Clustering and partitioning reduce query cost and improve performance on large tables. Partitioning physically divides a table into segments based on a column value (typically a date). Clustering sorts data within each partition by one or more columns, speeding up queries that filter on those columns.

Starlake exposes these optimizations through the sink section of the table YAML definition. Both BigQuery and Spark/Databricks are supported, with additional options for materialized views, table expiration and Spark writer settings.

How to configure partitioning and clustering

  1. Open the table YAML file -- Edit metadata/load/<domain>/<table>.sl.yml.
  2. Add a sink section -- Under the table key, add a sink section with clustering and partition properties.
  3. Define clustering columns -- List one or more columns under sink.clustering. Both BigQuery and Spark support multiple clustering columns.
  4. Define a partition field -- Set sink.partition.field (BigQuery, single column) or sink.partition (Spark, multiple columns).
  5. Run the load -- Execute starlake load. The target table will be created or updated with the configured partitioning and clustering.

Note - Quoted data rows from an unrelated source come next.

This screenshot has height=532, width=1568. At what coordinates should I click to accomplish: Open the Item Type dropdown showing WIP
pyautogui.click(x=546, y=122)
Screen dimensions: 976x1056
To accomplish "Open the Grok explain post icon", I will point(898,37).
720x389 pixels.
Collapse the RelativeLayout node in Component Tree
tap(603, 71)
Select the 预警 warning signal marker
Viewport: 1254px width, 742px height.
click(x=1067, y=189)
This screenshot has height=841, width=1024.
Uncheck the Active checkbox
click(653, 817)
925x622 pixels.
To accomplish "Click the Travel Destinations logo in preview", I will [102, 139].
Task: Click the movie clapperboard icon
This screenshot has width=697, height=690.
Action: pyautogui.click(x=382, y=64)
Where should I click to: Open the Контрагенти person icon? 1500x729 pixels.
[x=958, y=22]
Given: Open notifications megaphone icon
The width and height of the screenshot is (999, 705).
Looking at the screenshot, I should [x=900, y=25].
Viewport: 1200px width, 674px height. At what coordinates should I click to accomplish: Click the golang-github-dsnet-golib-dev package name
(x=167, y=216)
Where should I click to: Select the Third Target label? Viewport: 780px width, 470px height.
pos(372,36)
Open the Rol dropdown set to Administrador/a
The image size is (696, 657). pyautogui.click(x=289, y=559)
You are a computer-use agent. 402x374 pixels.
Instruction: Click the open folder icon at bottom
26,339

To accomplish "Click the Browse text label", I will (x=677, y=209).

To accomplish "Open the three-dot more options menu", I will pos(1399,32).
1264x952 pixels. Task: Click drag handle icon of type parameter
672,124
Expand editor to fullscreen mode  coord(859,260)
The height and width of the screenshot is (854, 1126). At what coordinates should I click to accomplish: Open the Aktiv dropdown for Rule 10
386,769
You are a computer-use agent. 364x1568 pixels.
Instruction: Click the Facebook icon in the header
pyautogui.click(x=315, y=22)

Sink configuration by platform

Starlake adapts the sink properties to each target platform. BigQuery supports partition expiration, materialized views and partition filters. Spark supports multiple partition columns, coalesce and arbitrary writer options.

metadata/load/<domain>/<table>.sl.yml
table:
...
sink:
clustering:
- <field1>
- <field2>
partition:
field: <field> # only one field is allowed
requirePartitionFilter: <true|false> # default is false
days: <number> # expiration in days. default is "never expire"
materializedView: <true|false> # Sink data as a materialized view. default is false
enableRefresh: <true|false> # only if materializedView is true. Default is false
refreshIntervalMs: <number> # only if enable refresh is true.

BigQuery-specific properties:

PropertyTypeDescription
partition.fieldstringSingle column for partition. BigQuery allows only one.
requirePartitionFilterbooleanForce queries to include a partition filter. Default: false.
daysnumberPartition expiration in days. Default: never expire.
materializedViewbooleanStore the table as a materialized view. Default: false.
enableRefreshbooleanEnable automatic refresh of the materialized view. Default: false.
refreshIntervalMsnumberRefresh interval in milliseconds. Applies only when enableRefresh is true.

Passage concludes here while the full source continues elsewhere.